_DESCRIPTION OF THE TASK_
Omit the pictures and output exactly the lines from the start of the entries through the line containing "You are a computer-use agent.".

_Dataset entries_
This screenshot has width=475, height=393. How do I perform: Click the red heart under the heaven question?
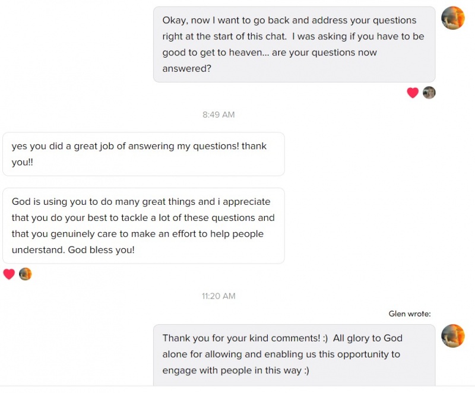[413, 93]
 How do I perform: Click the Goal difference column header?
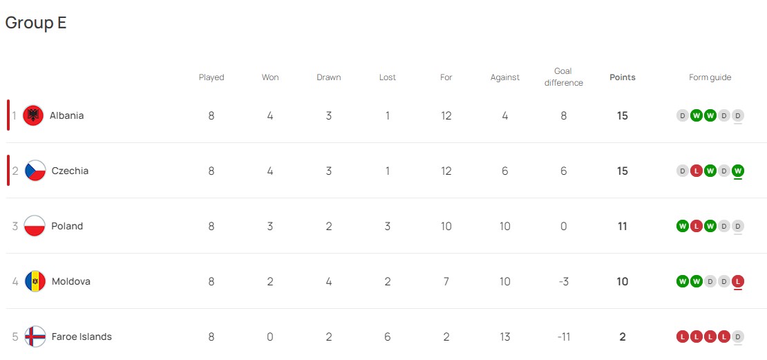coord(563,77)
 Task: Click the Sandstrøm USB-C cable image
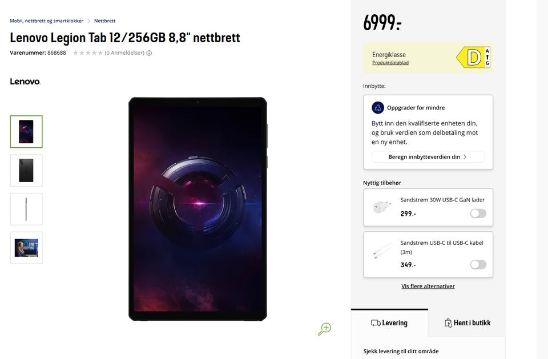point(382,251)
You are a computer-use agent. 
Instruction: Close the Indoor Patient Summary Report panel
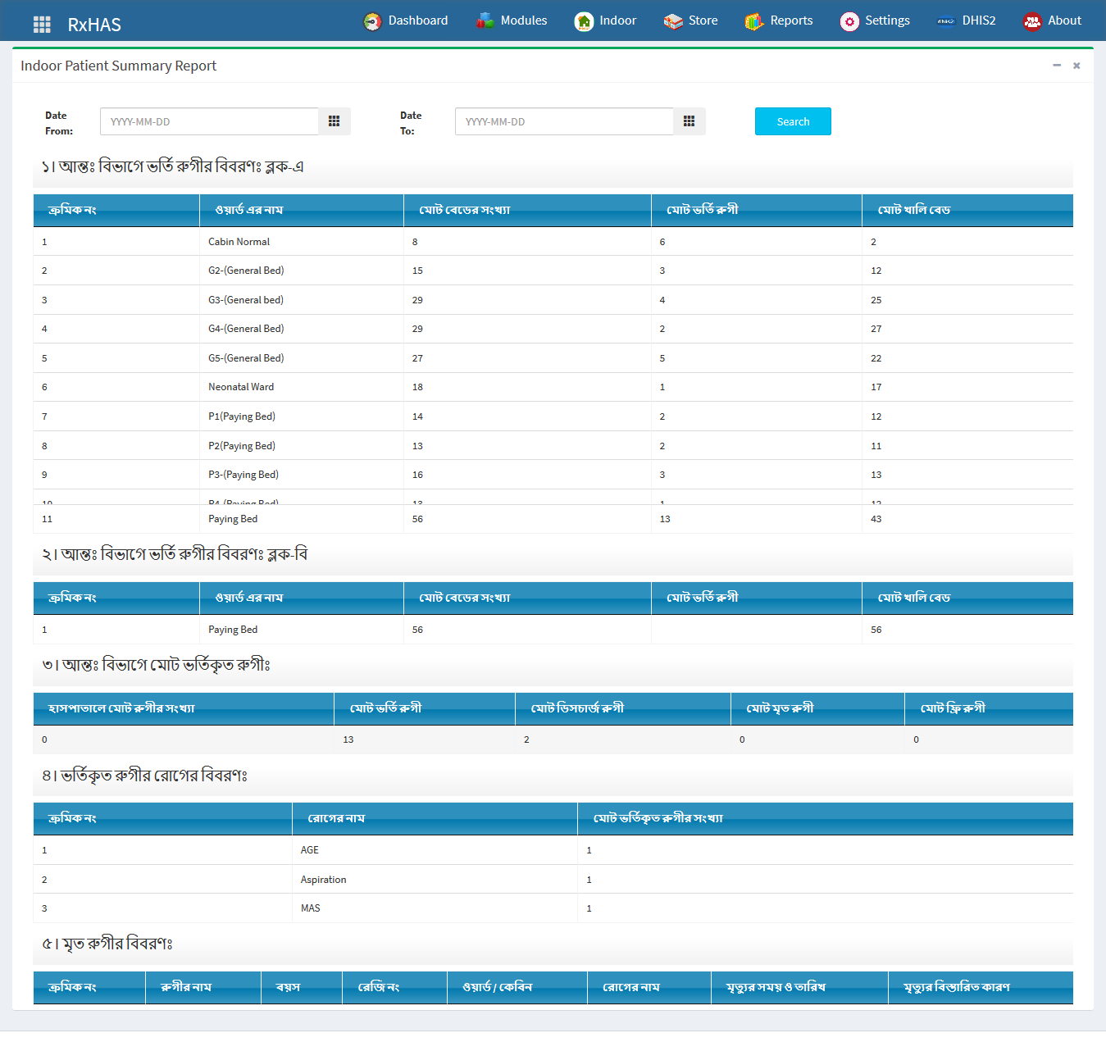(1076, 66)
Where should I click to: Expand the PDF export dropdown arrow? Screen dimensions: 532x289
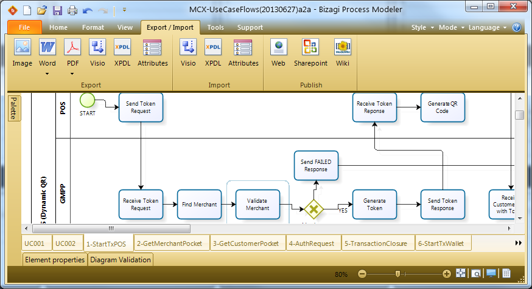[x=73, y=74]
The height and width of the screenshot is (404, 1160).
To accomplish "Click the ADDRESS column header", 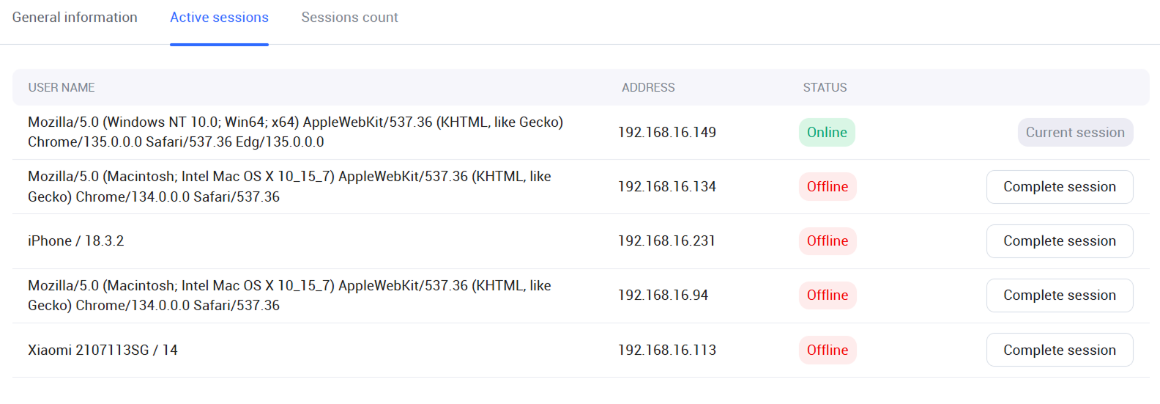I will pos(648,88).
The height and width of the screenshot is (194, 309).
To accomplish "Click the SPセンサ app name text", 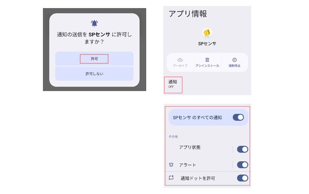I will tap(207, 43).
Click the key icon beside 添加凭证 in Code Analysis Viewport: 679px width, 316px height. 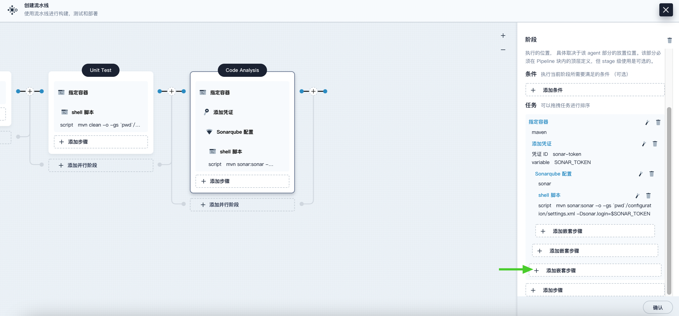pyautogui.click(x=206, y=112)
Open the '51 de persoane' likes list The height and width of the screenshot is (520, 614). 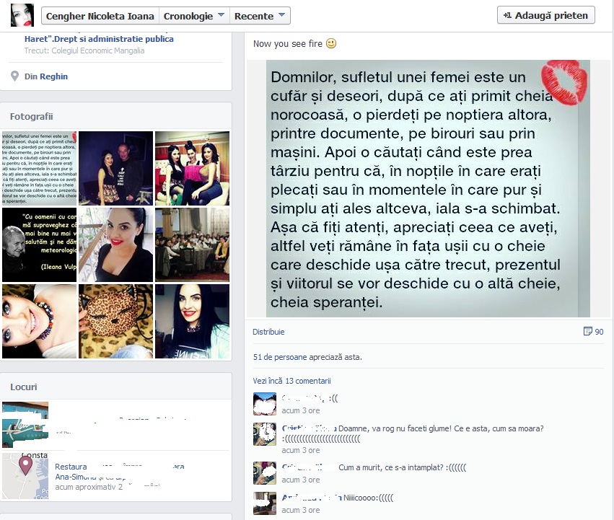[277, 357]
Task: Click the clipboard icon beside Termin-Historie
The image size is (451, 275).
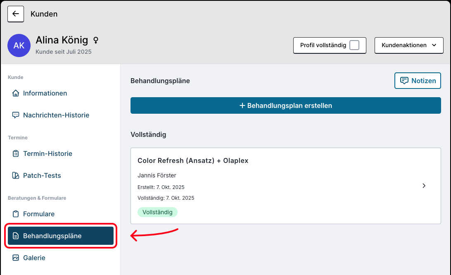Action: (16, 154)

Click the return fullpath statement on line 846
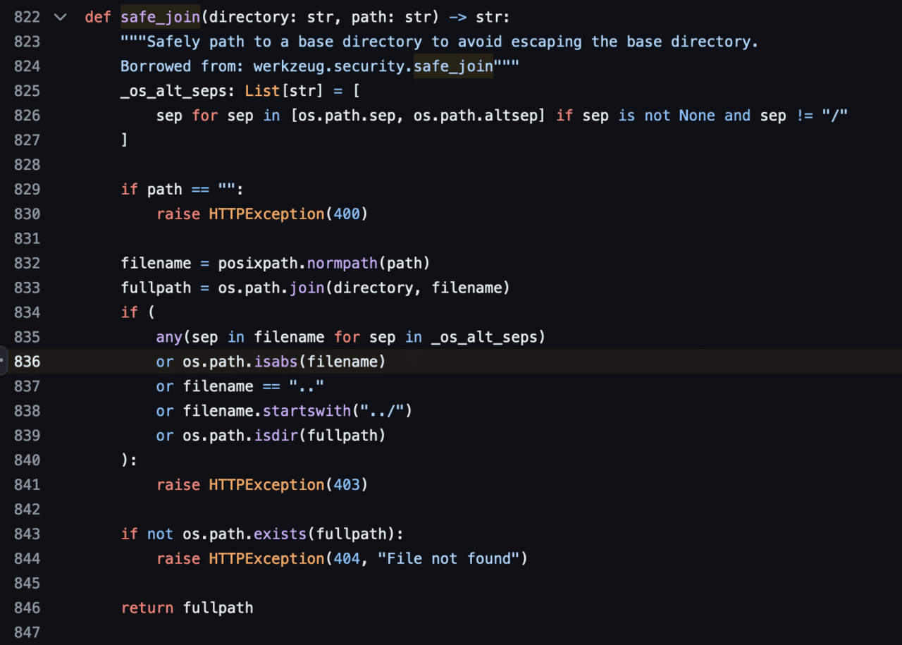point(186,608)
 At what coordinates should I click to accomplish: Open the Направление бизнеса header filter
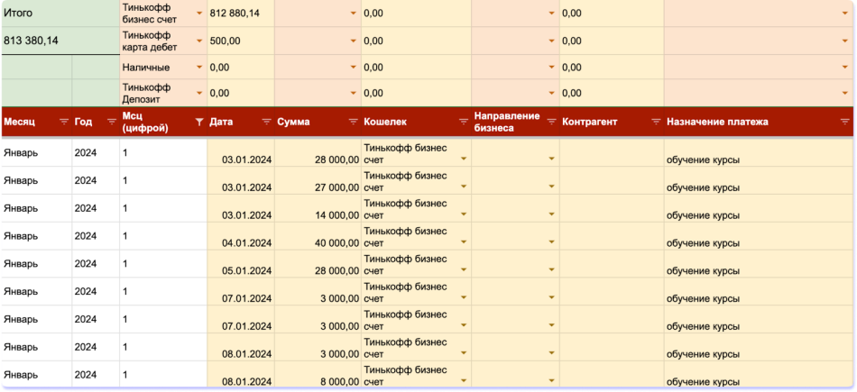551,122
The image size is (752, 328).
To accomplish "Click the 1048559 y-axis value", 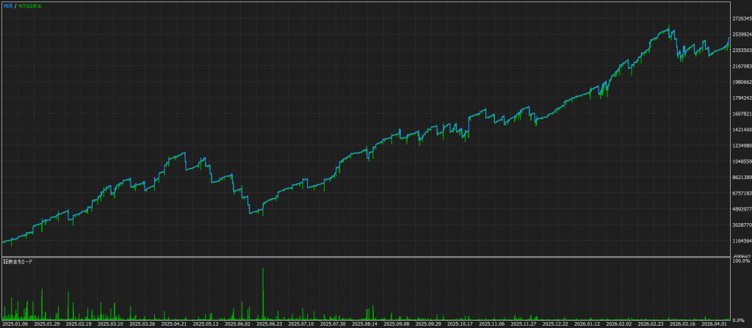I will coord(742,161).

_COMPLETED EXERCISE_
This screenshot has width=475, height=393. How do I perform: Click the red heart under the heaven question?
[413, 93]
 How do I perform: Click the Goal difference column header?
coord(563,77)
 Task: Click the Sandstrøm USB-C cable image
point(382,251)
You are a computer-use agent. 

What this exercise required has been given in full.